For decades, no less a medical authority than Mary Poppins has been advising children and adults alike that a spoonful of sugar will help the medicine go down. Today, thanks to a faulty temperature reading on a laboratory baking oven, researchers at Oregon State University are eyeing the commercialization of a new breed of non-toxic, environmentally-benign and cost-effective sand binder based on the therapeutic powers of that same material.
“We were surprised that simple sugar could bind sand together so strongly,” Kaichang Li, a professor of wood science and engineering at Corvallis, Ore.-based Oregon State University (OSU), told Inner Circle. “The binder systems we’ve developed should be much less expensive than existing sand binders and do not pose toxicity concerns,” he added, noting that materials such as furan and phenol formaldehyde resins can emit toxic fumes during the mold-making and metal-casting process.
Working with faculty research assistant Jian Huang, Li identified combinations of sugar, soy flour and hydrolyzed starch--or just sugar by itself--that he says should work effectively as a binder in sand molds for making various types of metal castings.
“Our sand binders are very easy to use,” Li told Inner Circle. “You can buy the ingredients, mix them with sand and are ready to make sand molds if we provide you with the binder formulations. Sugar and other carbohydrates are abundant, inexpensive, food-grade materials,” he pointed out, noting that any sugarcane sugars purchased at the local grocery are candidates for use. And since such agricultural products largely decompose into just carbon dioxide and water, there should be no environmental drawbacks, he added.
Li is quick to note that serendipity--in the form of an electro-mechanical snafu--played a starring role in the birth of the new, eco-friendly generation of binders. “We have an old oven,” he explained. “The dial reading on the oven is lower than the actual temperature inside the oven. The extra temperature was essential for imparting the superior strength and moisture resistance of the sand molds made with the binders.”

### Data extracts:

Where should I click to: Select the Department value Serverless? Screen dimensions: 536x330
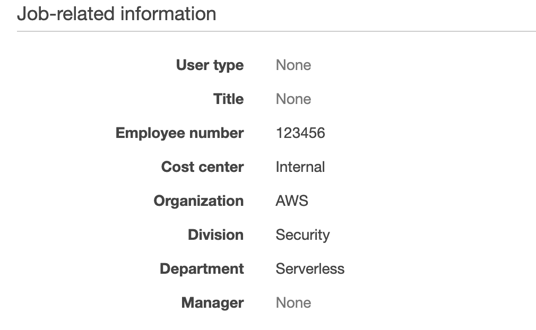[309, 268]
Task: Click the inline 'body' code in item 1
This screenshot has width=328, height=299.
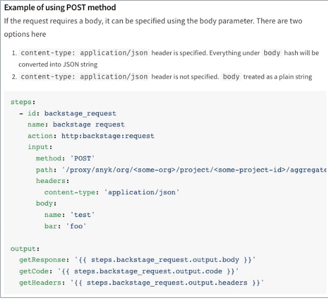Action: tap(272, 53)
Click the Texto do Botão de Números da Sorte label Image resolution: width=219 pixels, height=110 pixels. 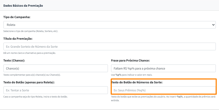tap(137, 82)
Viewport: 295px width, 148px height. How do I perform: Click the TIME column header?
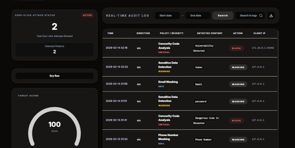[110, 33]
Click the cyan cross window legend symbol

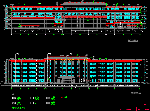pos(32,103)
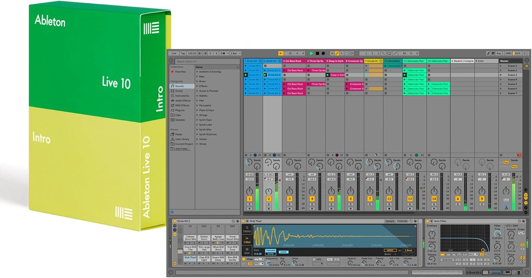532x278 pixels.
Task: Select Drums category in browser
Action: (x=179, y=91)
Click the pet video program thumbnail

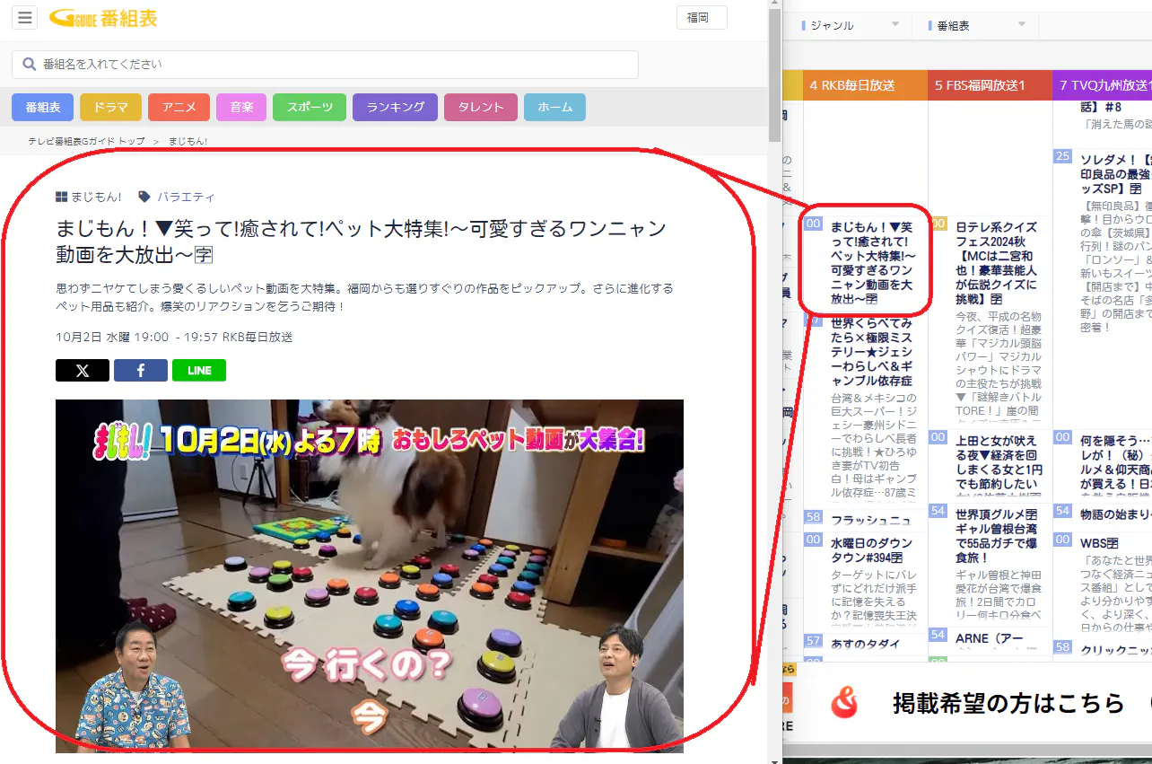click(x=369, y=575)
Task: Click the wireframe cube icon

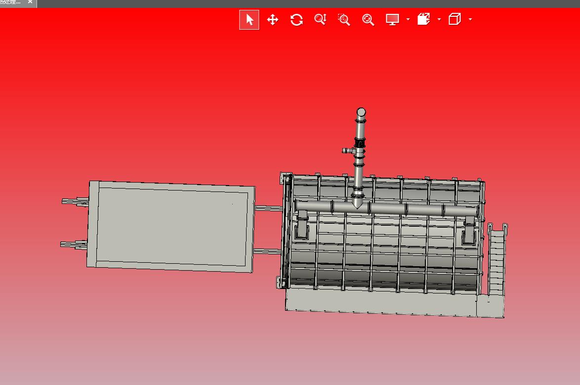Action: (454, 20)
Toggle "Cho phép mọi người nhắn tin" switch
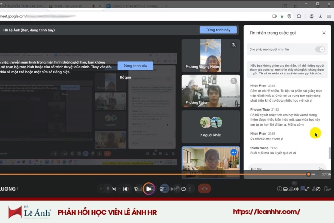Viewport: 334px width, 223px height. [x=320, y=49]
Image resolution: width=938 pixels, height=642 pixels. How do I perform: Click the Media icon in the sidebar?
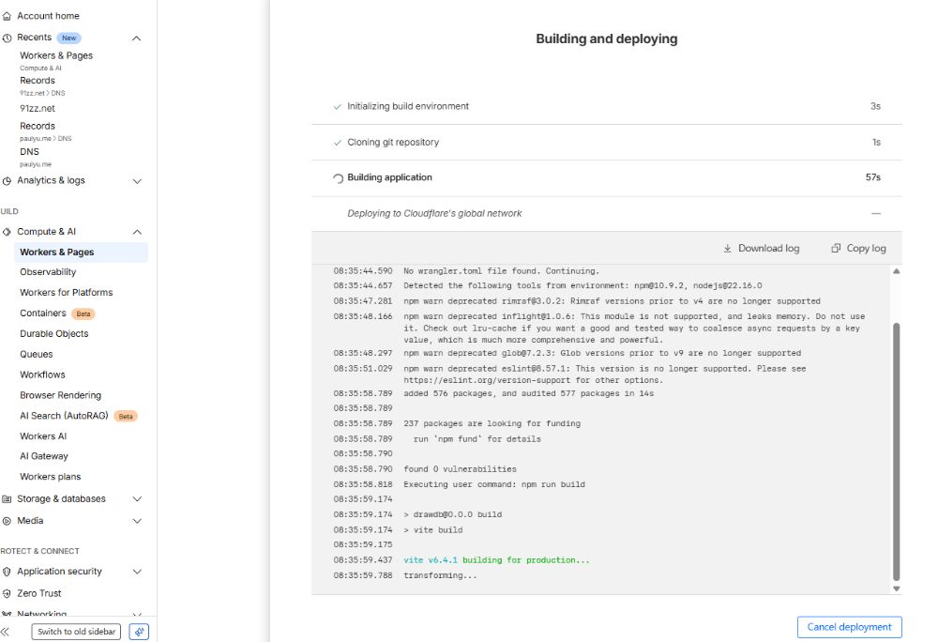pos(8,520)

### What is being asked:
In the article on sugar-based sand binders, how did the dial reading on the old oven compare with the actual temperature inside it?

### Written reply:
The dial reading was lower than the actual temperature inside the oven.